Todo esto nos lleva a concluir en una historia de amor y de pasión. O en una historia de amor y muerte. El policía mata y se suicida.. Destinat tampoco supera la muerte de Clélis, menos aún la de Lysia -su reencarnación- y derrotado se jubila sin tener edad para ello: una especie de autodestrucción, una huida, una muerte simbólica. Lysia se mata por amor y le confiesa a su novio que, por recuperarlo, sería capaz de matar a otros como el policía. La pasión es una fuerza que destruye. El amor no da la vida, la quita.
RASGOS ESTILÍSTICOS
El lenguaje tiene mucho ritmo. Las palabras se suceden como si ejecutaran una danza, tienen un movimiento rítmico que se percibe a pesar de que las frases sean cortas. Posiblemente esto se deba a una constante en la sintaxis que es la enumeración de tres elementos, como si fueran tres disparos que marcan el compás. La referencia al número tres puede tener su origen en las tres mujeres del Fiscal, aquellas que se parecen tanto: Belle de Jour, Lysia y Clélis. El efecto que produce es la reiteración de una idea: lo digo de una manera, de otra y de otra. Abundan los ejemplos:
«No tenía vicios. Ni lujos. Ni caprichos.» (pág. 90).
«… Días perdidos, años muertos, dramas olvidados.» (pág. 97).
«De mi edad. De mi época. Del mismo pueblo que yo.» (pág. 101).
«Los platos limpios. La mesa vacía. La tripa llena.» (pág. 129).
«Vecinas. Viejas. Jóvenes.» (pág. 137).
«… un energúmeno, un asesino, un demente.» (pág. 137).
«… hinchado, voraz, muerto de hambre.» (pág. 137).
«… su cabeza de nabo, su tez gris, sus ojos de perro apaleado…» (pág. 175).
«… sin recuerdos, sin pasado, sin eco.» (192).
«Ni un libro, ni un papel, ni una pluma.» (pág. 193).
«… cerca del corazón, contra el cuerpo, sobre la piel…» (pág. 203)
«Belle de Jour, Clélis y Lysia… una misma sorisa, una dulzura, un fuego…» (pág. 212).
Ya mencionamos la elección de los nombres de los personajes, que es otro rasgo formal de Almas grises.
Otro elemento importante a resaltar es el lenguaje gestual de los personajes. Claudel describe con precisión los gestos que realizan porque reflejan sus interiores.

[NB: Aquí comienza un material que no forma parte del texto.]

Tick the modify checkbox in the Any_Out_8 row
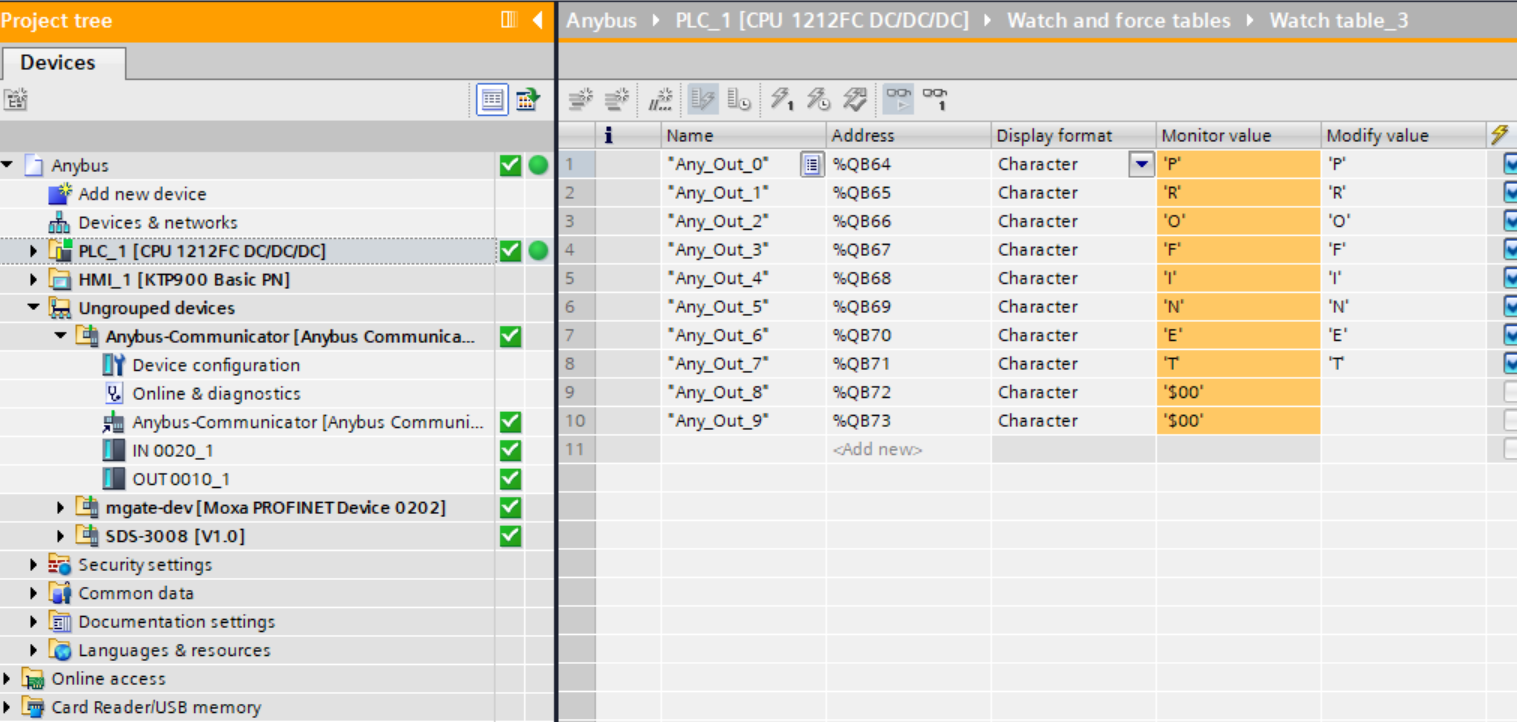The width and height of the screenshot is (1517, 722). pyautogui.click(x=1510, y=392)
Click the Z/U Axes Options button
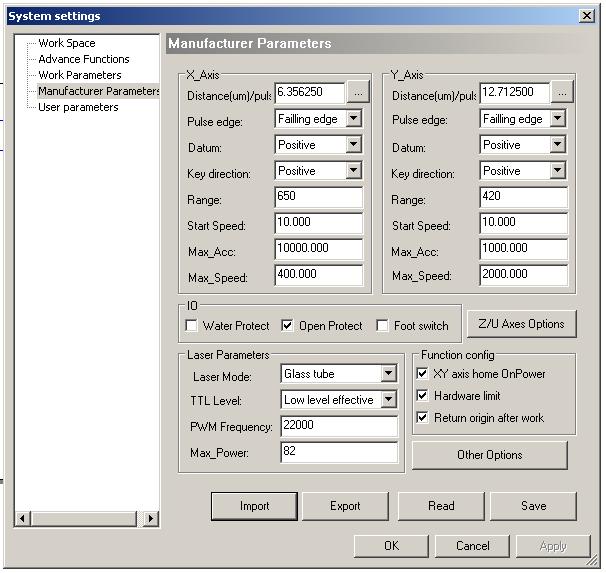Image resolution: width=606 pixels, height=573 pixels. tap(521, 324)
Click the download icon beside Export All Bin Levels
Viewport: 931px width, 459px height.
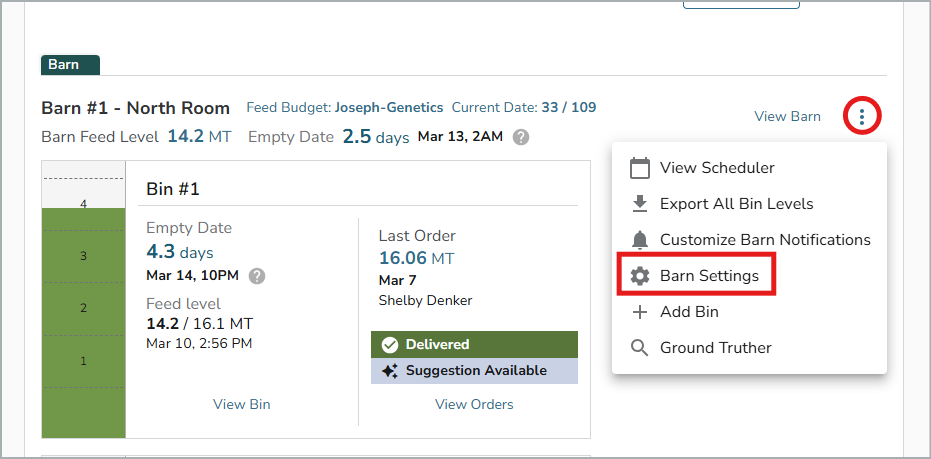tap(640, 204)
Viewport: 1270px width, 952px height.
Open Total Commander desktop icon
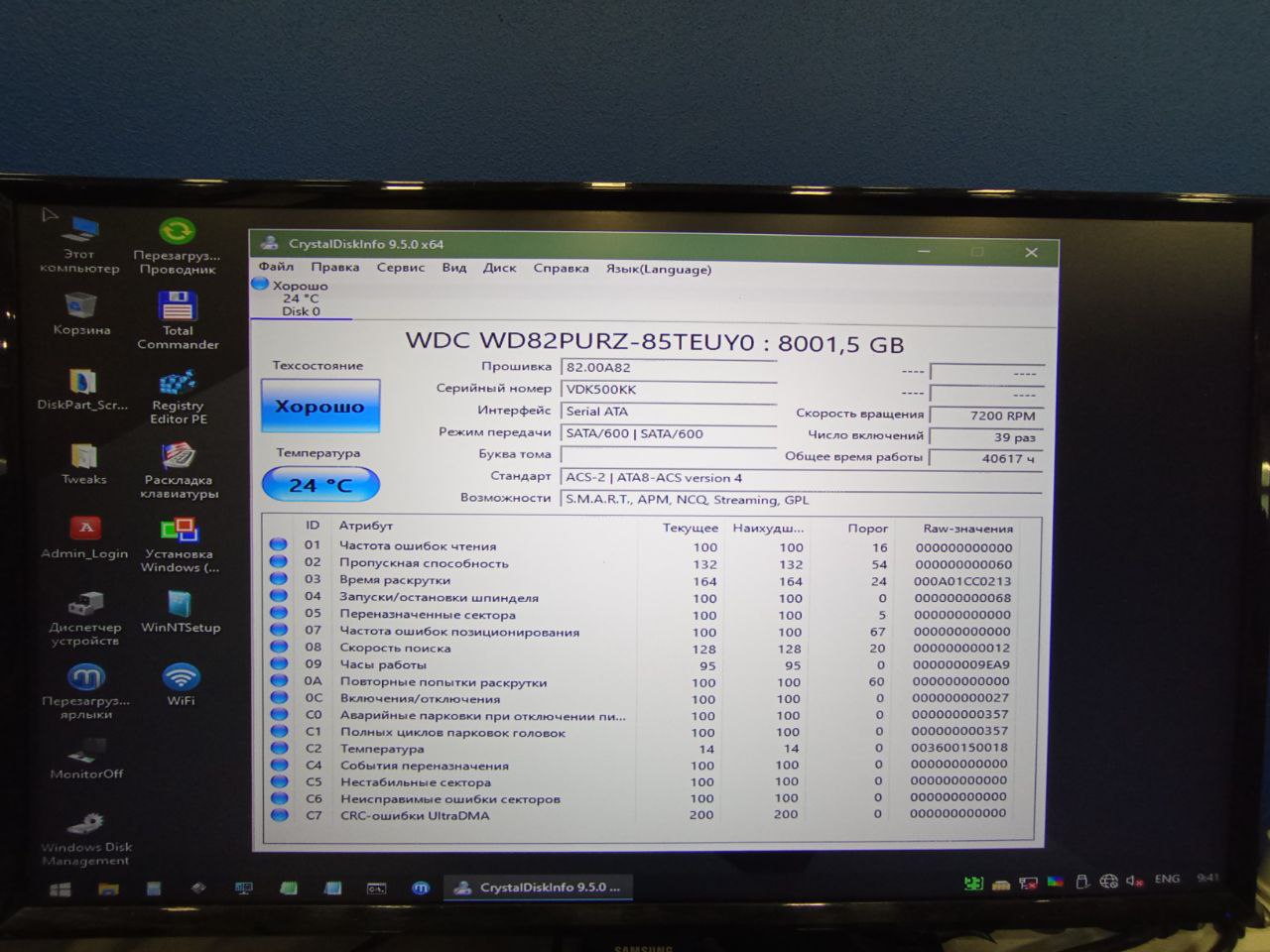coord(178,308)
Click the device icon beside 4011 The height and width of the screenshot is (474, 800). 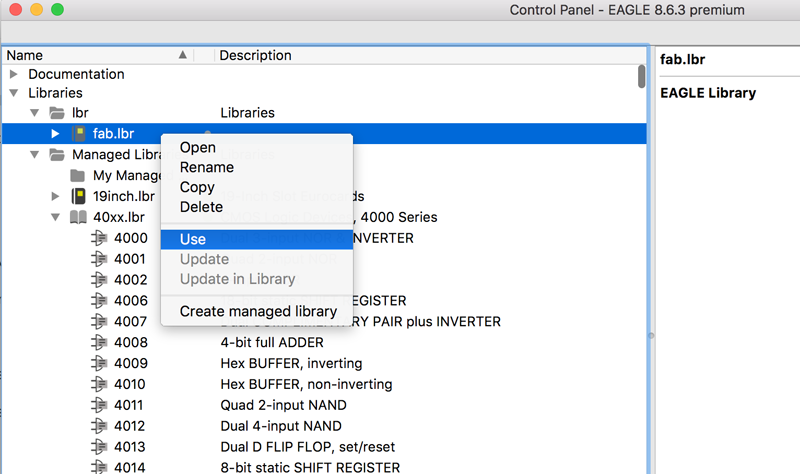[x=99, y=405]
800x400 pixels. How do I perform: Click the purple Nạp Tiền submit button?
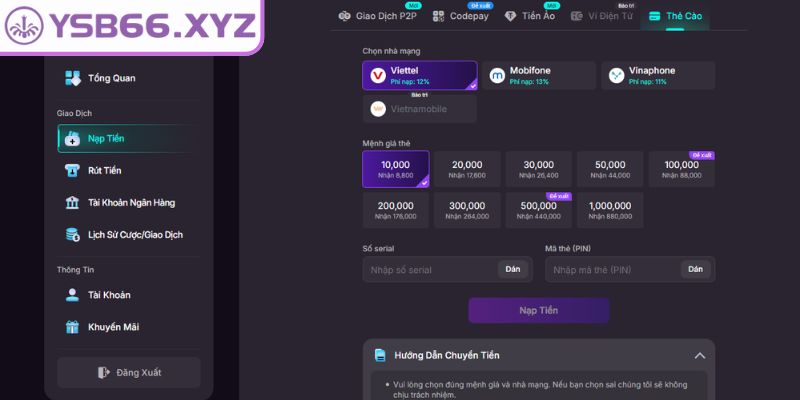click(x=539, y=310)
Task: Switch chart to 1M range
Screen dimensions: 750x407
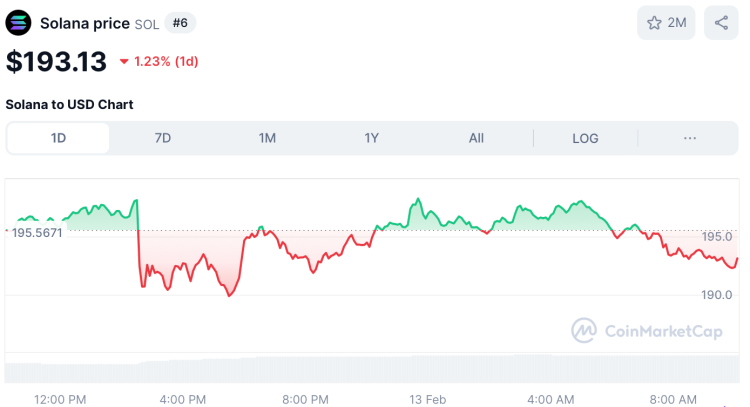Action: point(267,138)
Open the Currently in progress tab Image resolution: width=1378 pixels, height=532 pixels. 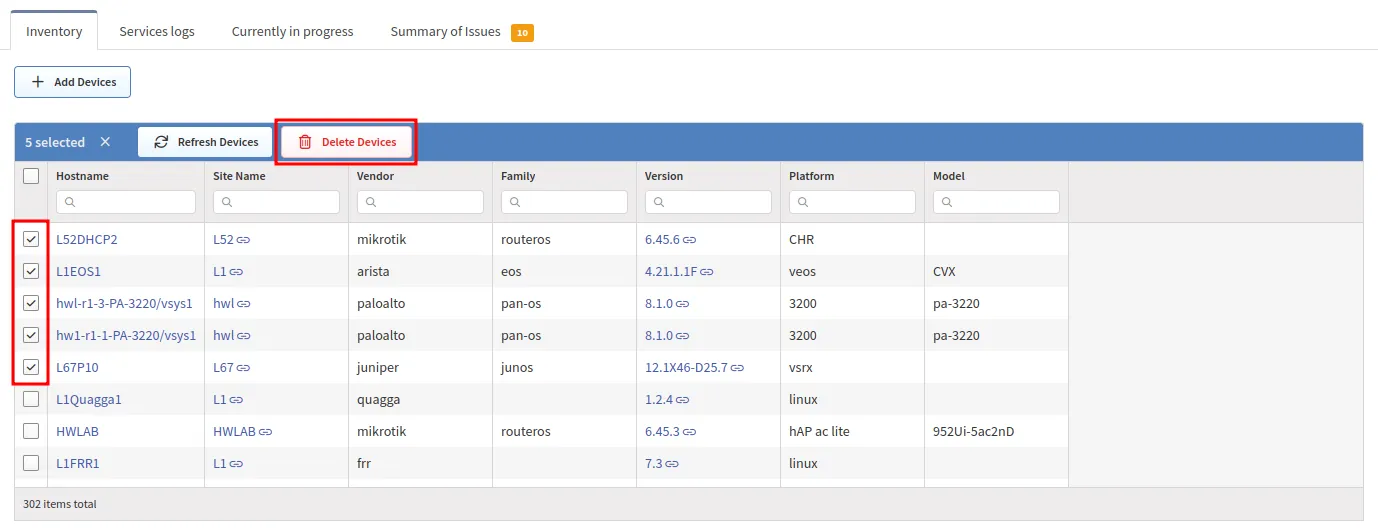pos(292,31)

Moverse de una manera u otra, califica, el cuerpo representa el espíritu que lo anima:
«El Director comprende, tose, deja la taza, vuelve a toser, vuelve a coger la taza, y por fin se lanza…» (pág. 32).
«El alcalde se palmeó el estómago para disimular. Lysia Verhareine salió del aula con un garbo digno de un paso de baile.» (pág. 48).
«El militar daba caladas a su cigarrillo. El juez se agarraba la panza.» (pág. 116).
«… Arsène Meyer, el jefe de personal, miró el lápiz que tenía en la mano y empezó a darle vueltas en todas las direcciones.» (pág. 172).
La prosa de Claudel intercala constantemente reflexiones filosóficas que aportan complejidad a la historia contada. Pero por profundas que éstas sean, el lenguaje mantiene su tono coloquial y directo, con frases cortas y directas:
«Era su forma de reducir a la nada a su interlocutor. No le hablaba ni de tú, ni de usted, se refería a él o a ella en tercera persona, como si no estuviera delante, como si no existiera, como si nada indicara su presencia. Lo anulaba con un pronombre. Como ya he dicho, sabía servirse del idioma.» (pág. 117).
«Cada día, si ni siquiera darnos cuenta, matamos a mucha gente, de pensamiento y de palabra. Bien mirado, al lado de todos esos crímenes abstractos, los asesinatos reales son escasos. El equilibrio entre nuestros deseos culpables y la realidad absoluta sólo se da en las guerras.» (pág. 117).
Los textos son tomados de la edición de bolsillo Quinteto de la editorial Salamandra. Traducción de José Antonio Soriano.